@Doug S those are good points that i agree with in general, but we have to draw a line somewhere, as there are benchamarks from all camps:
1) We have benchmarks where source code is available - for example SPEC that follows what You wrote to the letter, they even allow to override malloc library use for allocations and use some custom heap library. And then compiler and vendor games fully start and results between two vendors or even two systems are not really comparable and who knows what they mean? They have to dislose setup, flags, but all sorts of crazy compiler, malloc tunes happened in the past.
Even when testing is done by one house like Anandtech used to, it still left a lot of question like "should we use latest compiler, what is vendor A compiler produced code scores that are in fact better on vendor B system, but noone will use it in real world etc.
2) Black box benchmarks, that focus some narrow parts of performance spectrum, the usual suspects are well known. At some point they have same connundrum of benchmark evolution and "optimization" as (A), say some sort of hardware video encoding acceleration is now available, should it be represented in their benchmark? What if whole field has changed and noone is using CPU to render images anymore? What about Apple or AMX acceleration if they test some CPU AI/DL workload? Lot's of questions here.
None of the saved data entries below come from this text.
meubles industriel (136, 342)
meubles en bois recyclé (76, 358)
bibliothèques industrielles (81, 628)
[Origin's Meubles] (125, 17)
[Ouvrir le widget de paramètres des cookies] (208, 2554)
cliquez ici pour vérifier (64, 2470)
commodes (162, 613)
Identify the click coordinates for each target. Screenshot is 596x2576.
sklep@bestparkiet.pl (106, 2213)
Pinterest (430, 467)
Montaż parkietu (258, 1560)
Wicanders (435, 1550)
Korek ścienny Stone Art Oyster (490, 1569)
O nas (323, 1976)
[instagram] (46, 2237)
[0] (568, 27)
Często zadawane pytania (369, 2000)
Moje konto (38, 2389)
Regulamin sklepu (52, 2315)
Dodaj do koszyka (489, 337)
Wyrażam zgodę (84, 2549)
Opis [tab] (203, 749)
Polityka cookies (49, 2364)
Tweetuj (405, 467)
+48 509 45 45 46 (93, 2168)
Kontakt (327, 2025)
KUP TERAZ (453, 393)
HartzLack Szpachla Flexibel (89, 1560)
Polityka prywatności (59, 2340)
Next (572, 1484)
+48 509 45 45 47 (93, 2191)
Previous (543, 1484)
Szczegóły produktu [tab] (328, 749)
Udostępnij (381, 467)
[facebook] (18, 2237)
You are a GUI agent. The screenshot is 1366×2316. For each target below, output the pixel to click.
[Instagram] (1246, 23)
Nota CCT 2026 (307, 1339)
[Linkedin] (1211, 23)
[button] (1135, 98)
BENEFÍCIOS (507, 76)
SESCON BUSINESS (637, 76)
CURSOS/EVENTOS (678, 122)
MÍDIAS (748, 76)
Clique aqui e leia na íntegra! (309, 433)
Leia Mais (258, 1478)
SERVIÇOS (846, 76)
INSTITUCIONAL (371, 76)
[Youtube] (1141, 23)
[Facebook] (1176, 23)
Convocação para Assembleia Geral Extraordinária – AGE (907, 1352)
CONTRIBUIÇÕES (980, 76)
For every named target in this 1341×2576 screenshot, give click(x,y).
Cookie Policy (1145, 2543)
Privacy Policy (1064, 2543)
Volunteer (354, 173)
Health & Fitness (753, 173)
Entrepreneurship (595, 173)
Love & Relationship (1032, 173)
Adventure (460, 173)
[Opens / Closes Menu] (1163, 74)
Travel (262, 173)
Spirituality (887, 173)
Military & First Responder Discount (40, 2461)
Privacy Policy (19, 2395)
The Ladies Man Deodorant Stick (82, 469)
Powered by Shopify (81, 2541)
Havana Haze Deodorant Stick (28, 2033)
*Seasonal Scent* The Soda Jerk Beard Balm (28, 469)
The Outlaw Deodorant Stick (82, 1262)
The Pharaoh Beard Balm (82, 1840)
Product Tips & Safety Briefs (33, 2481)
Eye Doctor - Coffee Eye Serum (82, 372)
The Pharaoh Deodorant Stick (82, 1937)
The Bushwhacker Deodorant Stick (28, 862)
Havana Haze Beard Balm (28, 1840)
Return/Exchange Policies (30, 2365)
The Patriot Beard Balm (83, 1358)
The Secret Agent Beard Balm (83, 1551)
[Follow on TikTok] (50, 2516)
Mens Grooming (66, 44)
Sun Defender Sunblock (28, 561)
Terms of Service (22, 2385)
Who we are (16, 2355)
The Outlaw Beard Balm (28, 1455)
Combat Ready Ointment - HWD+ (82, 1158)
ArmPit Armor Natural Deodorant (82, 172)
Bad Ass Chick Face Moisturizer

3) The effort from company that produces GB5 suite, that is closed source, with binaries provided, but who seem to get better with years with their benchmarks. They are not really calling any libraries and target CPU as i believe is important on mobile and desktop. I have already posted above that i like their choice of benchmarks, for example gone are the AES tests, gone are FFT. Heck, even thing like "jpeg encode speed" are no longer tested -> mobile phones have dedicated hardware and on desktop if anyone needs a mass JPEG processing pipeline for professional work, well they need to get their head checked if they are not using specialized libs and/or CUDA. In its place is a workload that uses DL to clasify images and dealing with tags -> much wider task than just encode/decode JPEG.
See for Yourself what they test, makes a lot of sense to me.